スタンフォード大学の人気教授が明かす 教養としての権力
ジェフリー・フェファー,
櫻井祐子
権力とはどのようなものか、知りたくて読んでみた。
タイトルにある通り、本書はスタンフォード大学の教授である著者が権力に関する講義の内容をまとめた本である。
本書はその内容から「気が滅入る」本だといえよう。学校教育や日々の家庭で培ってきた倫理観と真っ向から対立するからだ。本文序盤でも触れられているが、本の内容に嫌悪を覚える受講生も多いという。
それは著者も意識しているのか、嫌悪感を緩和するよう内容について説明をするくだりがある。単に強権的な書き振りをすれば、想定する読者層(権力動機が強い人、権力に抑圧されている人)には届かないから、多少なりとも工夫が必要なのだ。この時点で権力の実戦は始まっているんだなと思った。

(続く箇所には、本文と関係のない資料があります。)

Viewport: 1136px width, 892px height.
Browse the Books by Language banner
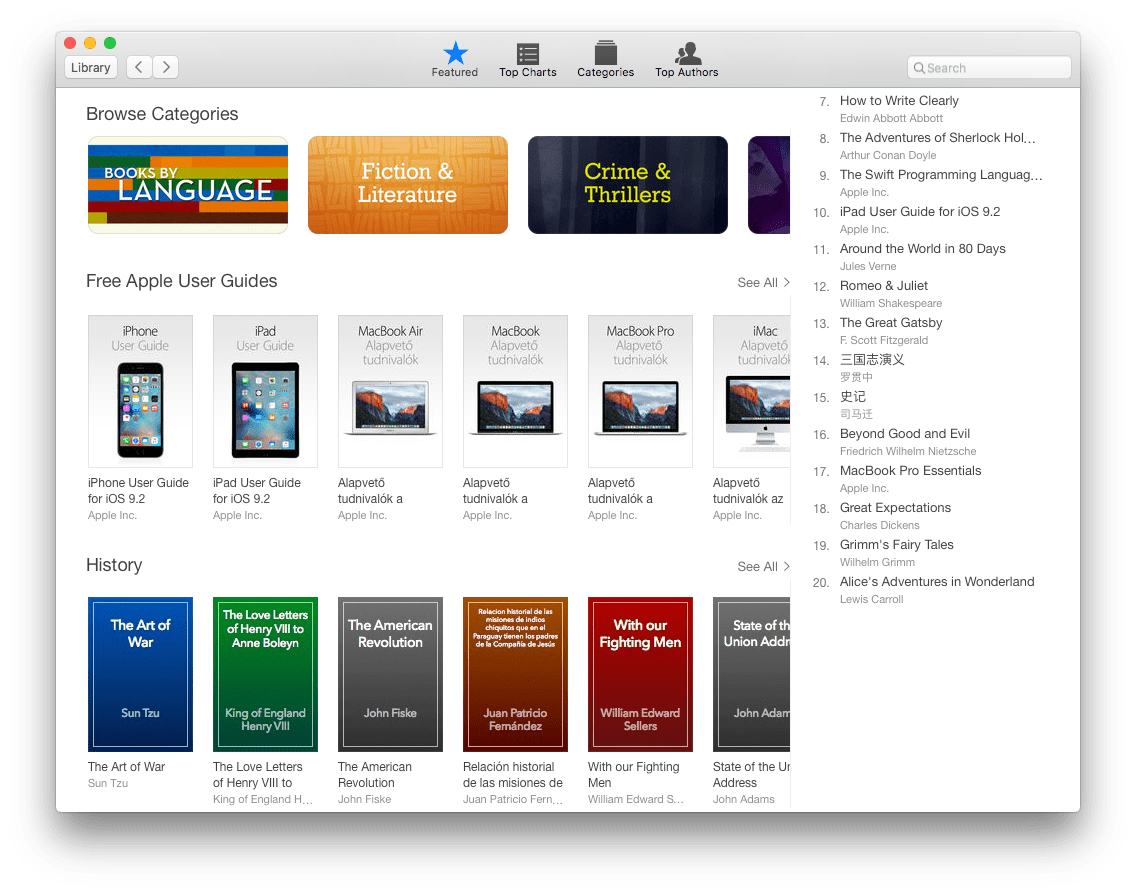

とはいえ、受講生たちの下剋上エピソードが随所に挟まれるため、純粋にエンタメとして楽しめる。下剋上エピソードを読んだ後に解説として著者の説明を読むのが本の内容を一番受け入れやすいのではないか。
この本を読むと「憎まれっ子世に憚る」に新解釈が生まれる。世に憚るから憎まれるのだという逆順の説である。
最後に、読後の疑問を呈したい。
「仮に権力を手にしたとして、本書を学んだ人間が下剋上してきたらどうするのか」。
本書は紙幅の多くを下から上へ行く権力の説明に割いているが、権力を手にした後についてはあまり語られない。また、同じ講義を学んだ者同士のミラーマッチはどうなるのか、そこも知りたかった。